WHAT THE TASK ASKS: Search the records for the string "date" and copy every line in which it appears.

TASK MATERIAL:
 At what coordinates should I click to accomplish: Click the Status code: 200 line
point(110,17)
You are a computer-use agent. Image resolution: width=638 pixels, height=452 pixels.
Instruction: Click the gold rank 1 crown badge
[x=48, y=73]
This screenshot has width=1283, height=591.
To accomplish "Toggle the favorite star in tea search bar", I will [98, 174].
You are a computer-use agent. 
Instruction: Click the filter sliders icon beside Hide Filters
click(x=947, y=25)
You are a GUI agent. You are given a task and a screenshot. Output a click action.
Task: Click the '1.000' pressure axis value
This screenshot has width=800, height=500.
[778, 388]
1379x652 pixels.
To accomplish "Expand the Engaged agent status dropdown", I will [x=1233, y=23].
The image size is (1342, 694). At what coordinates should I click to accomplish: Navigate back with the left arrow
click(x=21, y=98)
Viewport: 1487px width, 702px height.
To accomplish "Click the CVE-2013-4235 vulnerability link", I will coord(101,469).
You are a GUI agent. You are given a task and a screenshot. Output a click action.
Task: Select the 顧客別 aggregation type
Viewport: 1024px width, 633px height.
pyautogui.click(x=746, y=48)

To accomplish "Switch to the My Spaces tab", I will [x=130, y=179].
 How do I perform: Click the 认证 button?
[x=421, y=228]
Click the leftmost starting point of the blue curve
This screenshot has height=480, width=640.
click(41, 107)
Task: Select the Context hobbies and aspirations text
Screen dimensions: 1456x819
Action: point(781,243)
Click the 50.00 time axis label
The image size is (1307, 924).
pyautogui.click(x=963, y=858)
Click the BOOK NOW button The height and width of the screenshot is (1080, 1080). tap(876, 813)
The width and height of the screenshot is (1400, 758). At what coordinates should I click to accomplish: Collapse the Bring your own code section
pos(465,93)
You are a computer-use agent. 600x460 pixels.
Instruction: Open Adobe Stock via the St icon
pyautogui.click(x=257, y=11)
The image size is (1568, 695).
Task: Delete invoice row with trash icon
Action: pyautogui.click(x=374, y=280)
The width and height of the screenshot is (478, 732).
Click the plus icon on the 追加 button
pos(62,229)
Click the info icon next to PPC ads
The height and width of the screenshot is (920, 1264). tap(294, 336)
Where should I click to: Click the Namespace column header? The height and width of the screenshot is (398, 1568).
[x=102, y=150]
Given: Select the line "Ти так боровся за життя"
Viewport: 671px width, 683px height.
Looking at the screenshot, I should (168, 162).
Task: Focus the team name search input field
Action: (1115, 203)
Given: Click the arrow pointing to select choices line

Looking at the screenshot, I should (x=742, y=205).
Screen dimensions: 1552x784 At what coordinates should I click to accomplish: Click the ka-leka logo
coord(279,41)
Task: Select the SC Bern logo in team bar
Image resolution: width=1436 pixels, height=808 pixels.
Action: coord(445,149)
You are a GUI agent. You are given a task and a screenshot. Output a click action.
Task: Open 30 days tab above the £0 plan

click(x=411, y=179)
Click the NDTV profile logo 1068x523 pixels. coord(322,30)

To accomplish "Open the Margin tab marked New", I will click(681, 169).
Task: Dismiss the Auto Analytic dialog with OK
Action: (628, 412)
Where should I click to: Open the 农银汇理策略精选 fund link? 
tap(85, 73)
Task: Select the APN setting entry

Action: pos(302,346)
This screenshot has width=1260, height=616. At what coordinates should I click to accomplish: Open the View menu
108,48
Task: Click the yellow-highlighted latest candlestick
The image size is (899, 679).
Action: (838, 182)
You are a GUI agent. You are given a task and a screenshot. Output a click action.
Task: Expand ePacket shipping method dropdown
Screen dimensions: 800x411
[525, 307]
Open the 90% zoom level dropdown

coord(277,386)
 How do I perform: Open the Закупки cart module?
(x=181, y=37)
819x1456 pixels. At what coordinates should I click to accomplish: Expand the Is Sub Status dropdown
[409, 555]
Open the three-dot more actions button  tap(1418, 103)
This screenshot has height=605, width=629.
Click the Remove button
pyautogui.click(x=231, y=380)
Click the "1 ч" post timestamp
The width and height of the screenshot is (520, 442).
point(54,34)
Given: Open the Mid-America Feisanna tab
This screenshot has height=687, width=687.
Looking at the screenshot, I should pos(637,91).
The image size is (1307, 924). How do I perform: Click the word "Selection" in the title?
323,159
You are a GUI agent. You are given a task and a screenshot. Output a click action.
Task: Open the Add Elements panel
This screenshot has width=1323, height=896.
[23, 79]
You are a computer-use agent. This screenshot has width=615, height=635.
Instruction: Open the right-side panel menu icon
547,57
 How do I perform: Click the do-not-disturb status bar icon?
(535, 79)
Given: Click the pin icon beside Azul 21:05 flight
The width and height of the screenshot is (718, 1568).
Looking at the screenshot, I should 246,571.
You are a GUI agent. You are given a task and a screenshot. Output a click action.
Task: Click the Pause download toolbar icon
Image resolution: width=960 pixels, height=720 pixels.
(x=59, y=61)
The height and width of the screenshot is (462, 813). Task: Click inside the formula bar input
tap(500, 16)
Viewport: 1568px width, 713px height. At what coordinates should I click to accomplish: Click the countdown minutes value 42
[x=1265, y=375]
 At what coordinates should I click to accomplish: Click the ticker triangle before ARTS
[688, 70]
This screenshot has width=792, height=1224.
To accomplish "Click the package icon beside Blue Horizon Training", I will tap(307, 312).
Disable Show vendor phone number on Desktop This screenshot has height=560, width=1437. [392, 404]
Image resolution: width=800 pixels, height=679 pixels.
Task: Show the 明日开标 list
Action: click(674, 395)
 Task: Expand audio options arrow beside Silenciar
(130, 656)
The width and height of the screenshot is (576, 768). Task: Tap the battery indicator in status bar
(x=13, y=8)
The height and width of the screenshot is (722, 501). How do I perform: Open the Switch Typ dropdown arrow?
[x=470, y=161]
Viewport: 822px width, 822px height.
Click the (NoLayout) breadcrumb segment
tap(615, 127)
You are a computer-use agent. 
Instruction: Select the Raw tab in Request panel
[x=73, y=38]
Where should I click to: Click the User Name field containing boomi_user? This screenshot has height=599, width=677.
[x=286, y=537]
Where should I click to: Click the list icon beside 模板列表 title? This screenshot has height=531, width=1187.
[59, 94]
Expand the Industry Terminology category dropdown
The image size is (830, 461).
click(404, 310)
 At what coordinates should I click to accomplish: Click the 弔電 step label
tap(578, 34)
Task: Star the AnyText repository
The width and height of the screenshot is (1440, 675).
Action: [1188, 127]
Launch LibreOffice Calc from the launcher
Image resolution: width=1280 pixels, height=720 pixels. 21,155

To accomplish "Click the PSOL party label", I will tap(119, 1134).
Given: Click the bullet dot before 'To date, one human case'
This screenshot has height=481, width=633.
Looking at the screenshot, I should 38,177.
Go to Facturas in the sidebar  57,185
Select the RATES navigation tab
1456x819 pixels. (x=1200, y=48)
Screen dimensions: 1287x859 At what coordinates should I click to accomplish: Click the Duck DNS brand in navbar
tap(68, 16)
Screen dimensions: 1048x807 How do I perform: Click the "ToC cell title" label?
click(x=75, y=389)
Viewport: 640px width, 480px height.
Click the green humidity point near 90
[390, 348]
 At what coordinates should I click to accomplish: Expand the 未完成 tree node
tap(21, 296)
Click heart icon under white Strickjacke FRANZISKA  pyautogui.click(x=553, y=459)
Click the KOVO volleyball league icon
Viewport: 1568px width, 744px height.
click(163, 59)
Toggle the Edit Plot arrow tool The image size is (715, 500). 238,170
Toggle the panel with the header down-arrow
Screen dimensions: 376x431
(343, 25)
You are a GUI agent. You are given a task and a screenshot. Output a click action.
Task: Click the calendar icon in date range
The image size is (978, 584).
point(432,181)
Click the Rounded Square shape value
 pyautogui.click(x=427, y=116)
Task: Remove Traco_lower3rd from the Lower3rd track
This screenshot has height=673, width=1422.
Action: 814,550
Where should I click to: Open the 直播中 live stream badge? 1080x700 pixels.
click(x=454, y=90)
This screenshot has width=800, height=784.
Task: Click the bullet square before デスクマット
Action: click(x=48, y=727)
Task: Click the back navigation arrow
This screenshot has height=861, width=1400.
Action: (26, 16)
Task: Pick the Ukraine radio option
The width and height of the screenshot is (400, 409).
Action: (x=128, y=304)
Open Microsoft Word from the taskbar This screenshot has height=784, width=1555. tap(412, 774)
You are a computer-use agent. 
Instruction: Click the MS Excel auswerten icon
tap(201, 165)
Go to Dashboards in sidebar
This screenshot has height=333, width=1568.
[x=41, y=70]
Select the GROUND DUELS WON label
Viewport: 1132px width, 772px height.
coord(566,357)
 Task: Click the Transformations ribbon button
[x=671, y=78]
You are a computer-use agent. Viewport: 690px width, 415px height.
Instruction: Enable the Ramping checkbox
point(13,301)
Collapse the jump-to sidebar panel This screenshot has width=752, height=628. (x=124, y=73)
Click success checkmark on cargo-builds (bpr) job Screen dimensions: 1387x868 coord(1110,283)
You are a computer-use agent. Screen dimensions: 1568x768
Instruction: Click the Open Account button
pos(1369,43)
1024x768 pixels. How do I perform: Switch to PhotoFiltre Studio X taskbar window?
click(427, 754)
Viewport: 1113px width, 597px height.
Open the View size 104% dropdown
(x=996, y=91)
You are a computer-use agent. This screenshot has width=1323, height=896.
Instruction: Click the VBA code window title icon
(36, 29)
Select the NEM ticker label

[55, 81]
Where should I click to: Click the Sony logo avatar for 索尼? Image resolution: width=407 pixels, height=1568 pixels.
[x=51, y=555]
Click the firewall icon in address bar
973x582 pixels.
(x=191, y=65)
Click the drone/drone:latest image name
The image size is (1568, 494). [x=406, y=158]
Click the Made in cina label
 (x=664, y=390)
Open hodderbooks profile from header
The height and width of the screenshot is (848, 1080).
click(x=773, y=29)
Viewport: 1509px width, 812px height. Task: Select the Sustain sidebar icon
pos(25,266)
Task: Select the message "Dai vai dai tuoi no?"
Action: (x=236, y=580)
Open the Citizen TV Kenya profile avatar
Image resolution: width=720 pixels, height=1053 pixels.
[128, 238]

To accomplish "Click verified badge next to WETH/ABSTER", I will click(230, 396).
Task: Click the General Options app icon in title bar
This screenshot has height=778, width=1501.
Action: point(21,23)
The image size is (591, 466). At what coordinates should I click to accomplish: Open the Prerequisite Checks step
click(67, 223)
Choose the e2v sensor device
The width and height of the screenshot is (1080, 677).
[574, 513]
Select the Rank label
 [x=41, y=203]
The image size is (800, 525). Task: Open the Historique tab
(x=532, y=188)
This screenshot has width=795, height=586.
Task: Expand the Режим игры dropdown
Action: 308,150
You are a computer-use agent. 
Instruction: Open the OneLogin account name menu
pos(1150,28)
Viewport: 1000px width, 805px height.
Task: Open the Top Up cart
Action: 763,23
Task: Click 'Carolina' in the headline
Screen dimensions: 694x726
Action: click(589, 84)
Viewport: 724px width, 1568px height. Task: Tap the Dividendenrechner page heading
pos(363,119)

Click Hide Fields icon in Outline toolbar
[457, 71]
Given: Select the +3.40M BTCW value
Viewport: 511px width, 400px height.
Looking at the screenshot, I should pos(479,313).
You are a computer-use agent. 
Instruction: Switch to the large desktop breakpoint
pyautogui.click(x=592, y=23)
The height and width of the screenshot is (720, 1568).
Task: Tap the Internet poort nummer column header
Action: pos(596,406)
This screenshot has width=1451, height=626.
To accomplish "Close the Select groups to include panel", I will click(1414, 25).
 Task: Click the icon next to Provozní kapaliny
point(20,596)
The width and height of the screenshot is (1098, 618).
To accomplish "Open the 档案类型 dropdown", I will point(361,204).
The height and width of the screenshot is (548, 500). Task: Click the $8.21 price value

WORKED SOLUTION:
Given: Click the bullet dot before 'To date, one human case'
Task: Click the calendar icon in date range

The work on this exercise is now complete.